La mer des souvenirs
Les cours se succédaient avec beaucoup de réussite dans
l’école des enchanteurs et la direction se félicitait des résultats prometteurs
engrangés par de nombreux candidats à des concours prestigieux.
Rien ne sert de plonger les adolescents dans une inquiétude
folle pour en obtenir l’excellence se disait la fée des Lumières, initiatrice
de la pédagogie souriante préconisée à l’école.
Mais soudain un fait brouilla cette vision lumineuse :
une élève très douée, Marjolaine, qui remportait tous les suffrages
professoraux, se désintéressa, sans raison apparente, des études qu’elle
portait pourtant aux nues jusqu’à présent.
Elle ne se levait plus, ne voulait plus s’alimenter et les
livres qu’elle chérissait avant tout, lui tombaient des mains. Elle dormait
sans cesse mais paraissait de plus en plus fatiguée.

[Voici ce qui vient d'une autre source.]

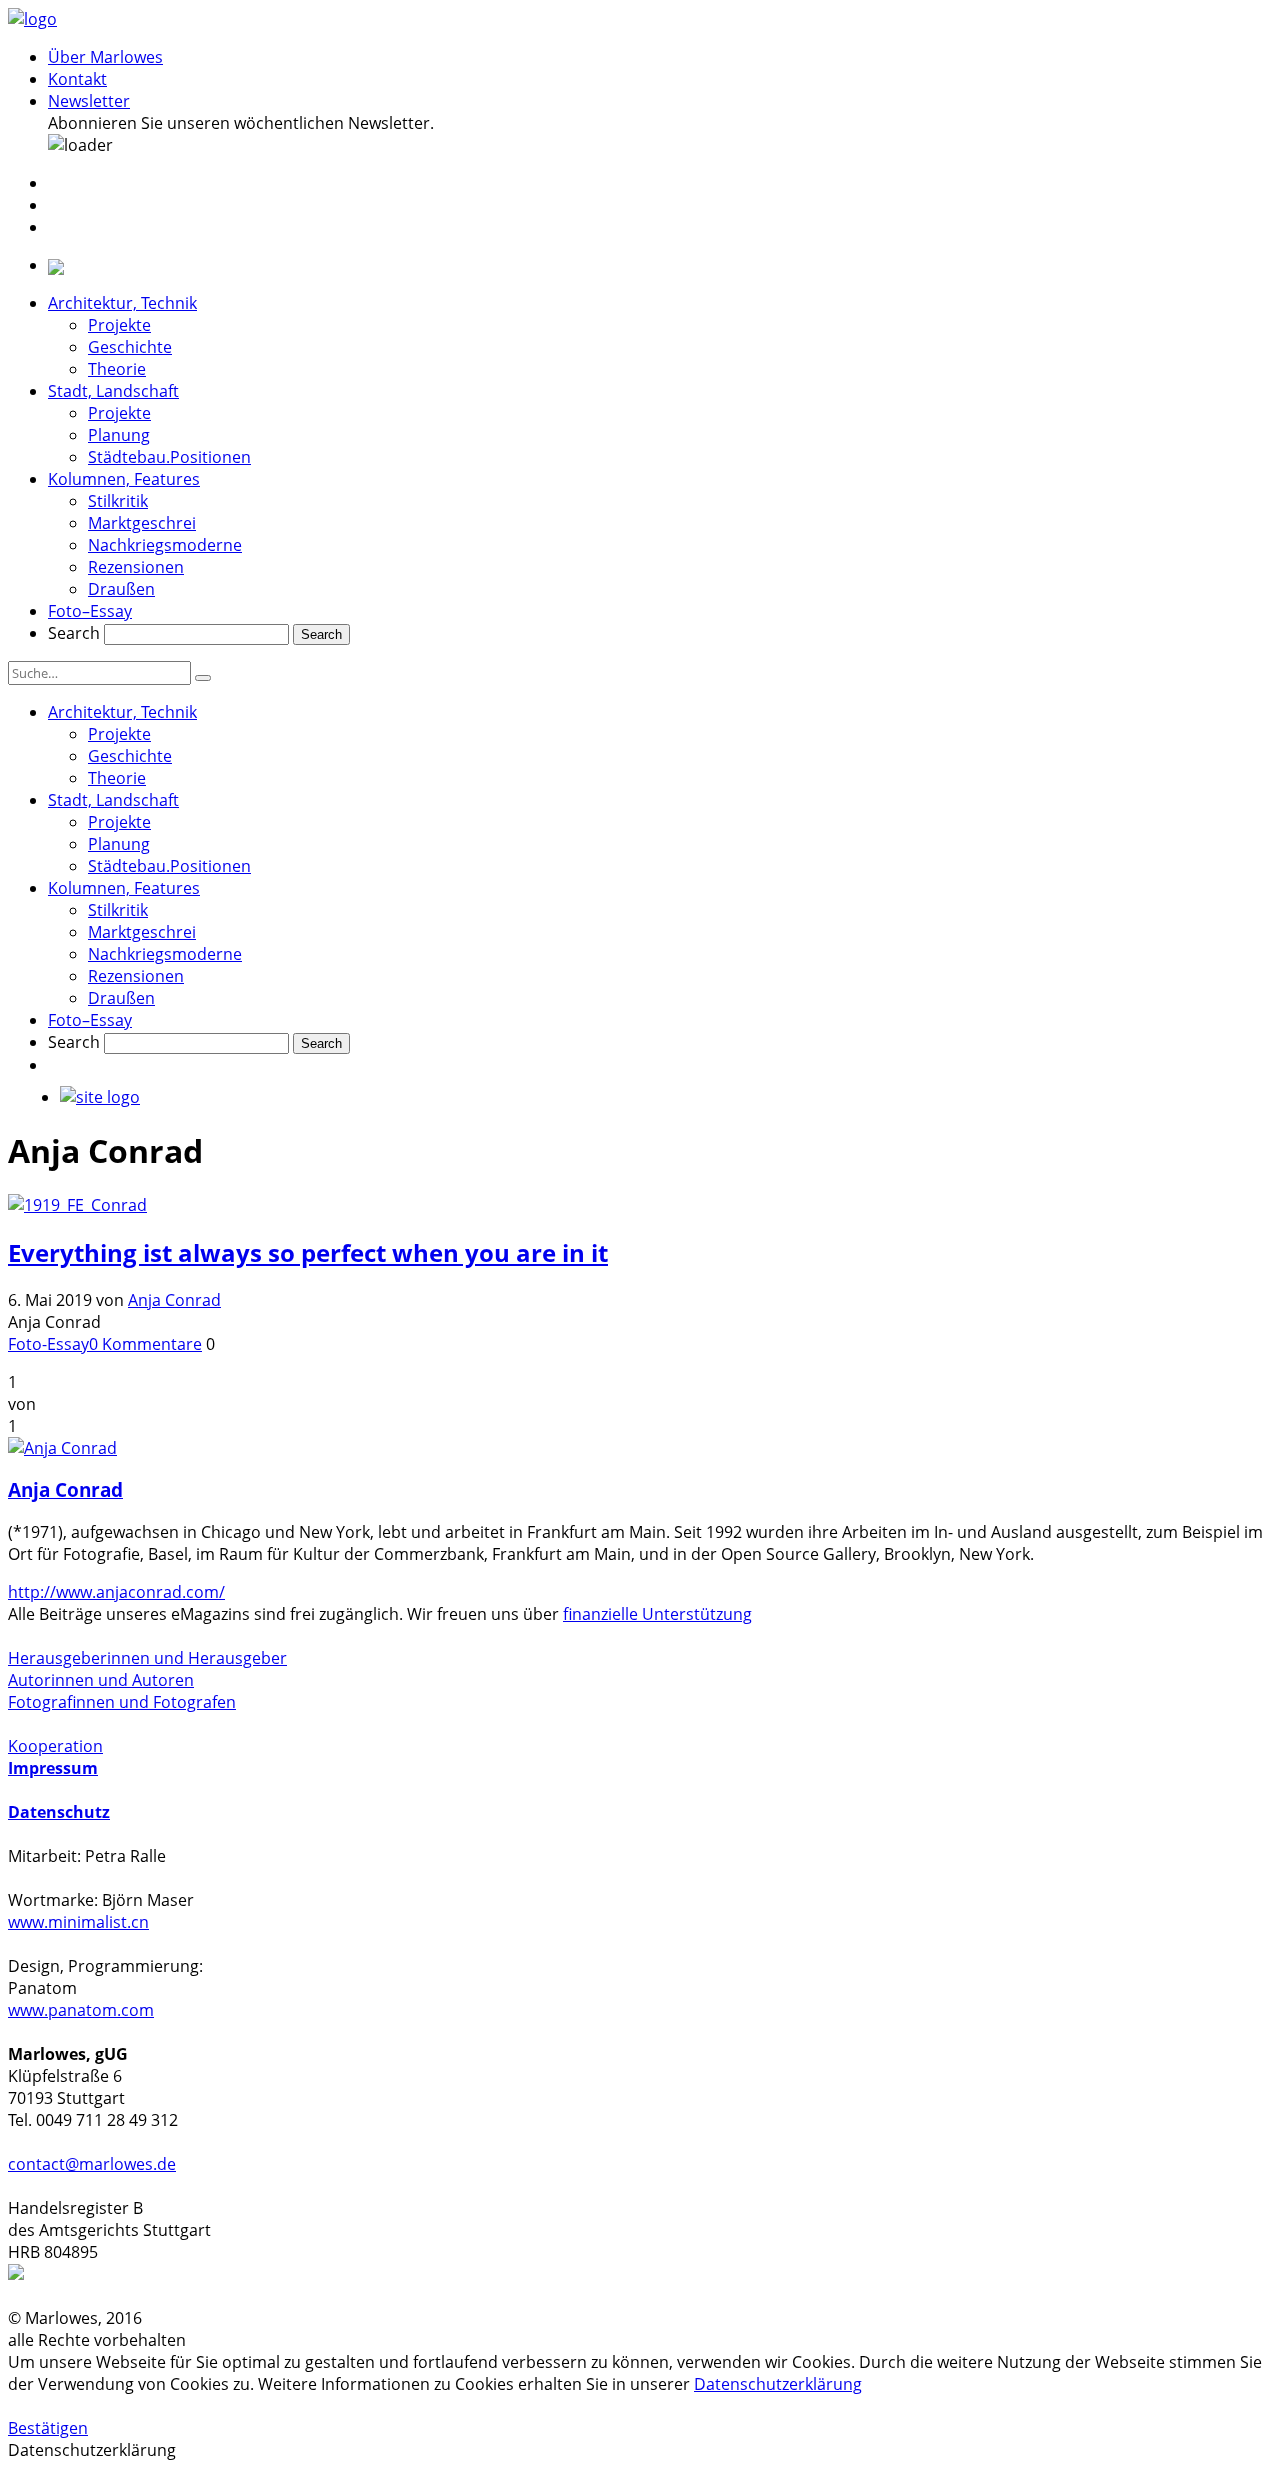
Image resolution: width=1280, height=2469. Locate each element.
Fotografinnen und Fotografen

Avant de sombrer dans cette étrange léthargie, Marjolaine
était pleine de vie et ses talents en matière théâtrale étaient si prodigieux
que ses professeurs caressaient l’espoir de la voir entrer à la Comédie
Française.
Son interprétation de Roxane avait été sublime au dire de
tous et elle avait provoqué les larmes d’un nombre considérable de spectateurs
dans la scène finale.
Elle avait été également une Rosine convaincante et tous les
grands rôles dévolus aux ingénues qui, en définitive, s’avéraient être de
maîtresses femmes, à l’intelligence vive, sous les rubans de l’époque avaient
été revisités par ses interprétations toutes en finesse et originalité.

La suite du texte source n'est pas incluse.